In high-performance computing, Python is heavily used to analyze scientific data on the system. Various Python installations and scientific packages need to be installed to analyze data for our users. These Python installations can become difficult to manage on an HPC system as the programming environment is complicated. Conda, a package and virtual environment manager from the Anaconda distribution, helps alleviate these issues. Miniforge is an open source version of Miniconda, which is what the OLCF crash course will use to be able to utilize conda environments.

Conda allows users to easily install different versions of binary software packages and any required libraries appropriate for their computing platform. The versatility of conda allows a user to essentially build their own isolated Python environment, without having to worry about clashing dependencies and other system installations of Python.

This hands-on challenge will introduce a user to installing Conda on Frontier, the basic workflow of using conda environments, as well as providing an example of how to create a conda environment that uses a different version of Python than the base environment uses on Frontier.

 

Inspecting and setting up the environment

First, we will unload all the current modules that you may have previously loaded on Frontier:

$ module reset

Next, we need to load the gnu compiler module (most Python packages assume use of GCC), and the miniforge module (allows us to create conda environments):

$ module load PrgEnv-gnu/8.5.0
$ module load miniforge3

This puts you in the "base" conda environment (your base-level install that came with a few packages). Typical best practice is to not install new things into the base environment, but to create new environments instead. So, next, we will create a new environment using the conda create command:

$ conda create -p /ccs/proj/<YOUR_PROJECT_ID>/<YOUR_USER_ID>/conda_envs/frontier/py39-frontier python=3.9

The "-p" flag specifies the desired path and name of your new virtual environment. The directory structure is case sensitive, so be sure to insert "<YOUR_PROJECT_ID>" as lowercase. Directories will be created if they do not exist already (provided you have write-access in that location). Instead, one can solely use the --name <your_env_name> flag which will automatically use your $HOME directory.

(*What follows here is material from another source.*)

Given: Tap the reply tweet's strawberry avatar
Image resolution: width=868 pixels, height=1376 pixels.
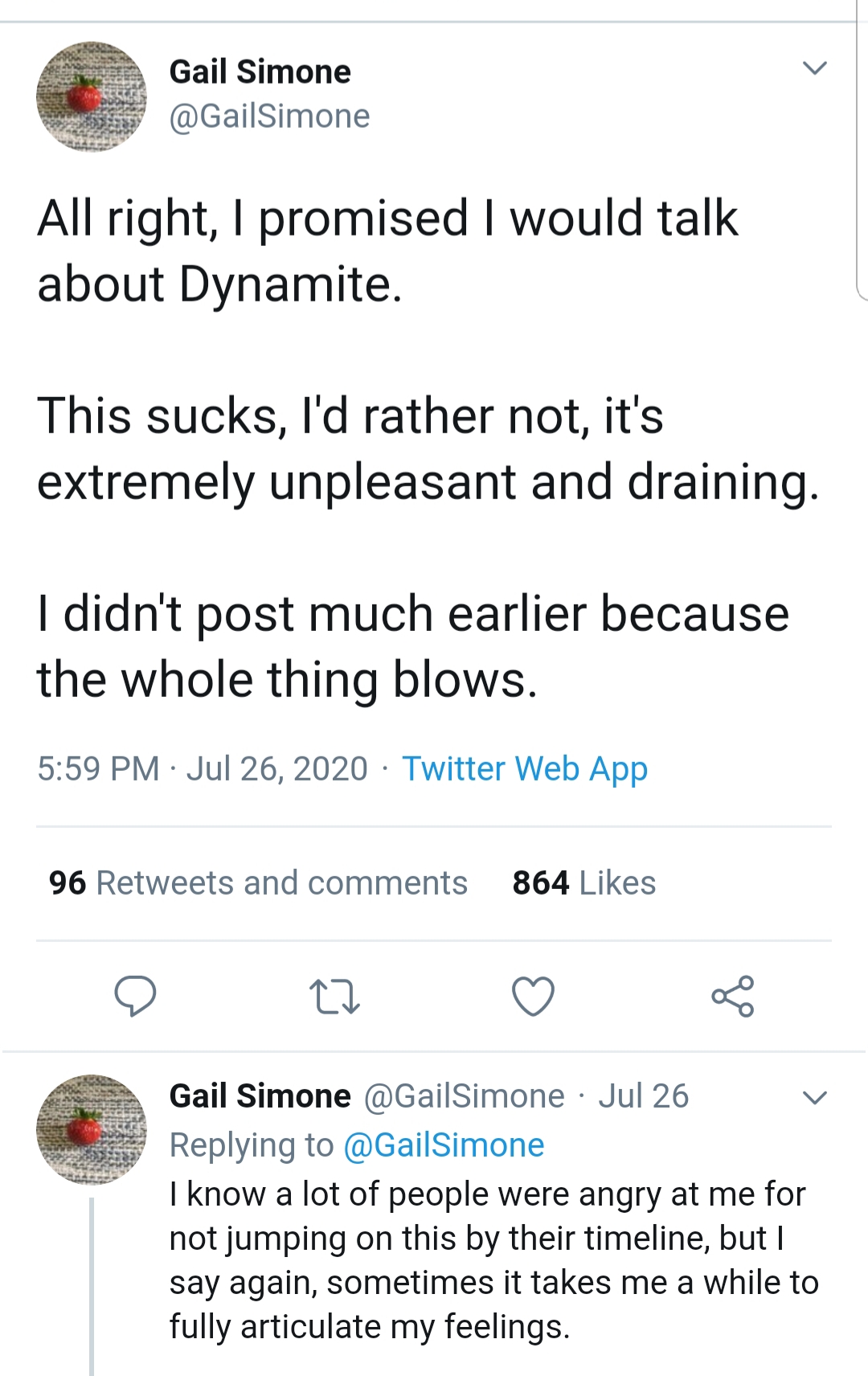Looking at the screenshot, I should (x=92, y=1128).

NOTE: It is highly recommended to create new environments in the "Project Home" directory (on Frontier, this is /ccs/proj/<YOUR_PROJECT_ID>/<YOUR_USER_ID>). This space avoids purges and allows for potential collaboration within your project. It is also recommended, for convenience, that you use environment names that indicate the hostname, as virtual environments created on one system will not necessarily work on others.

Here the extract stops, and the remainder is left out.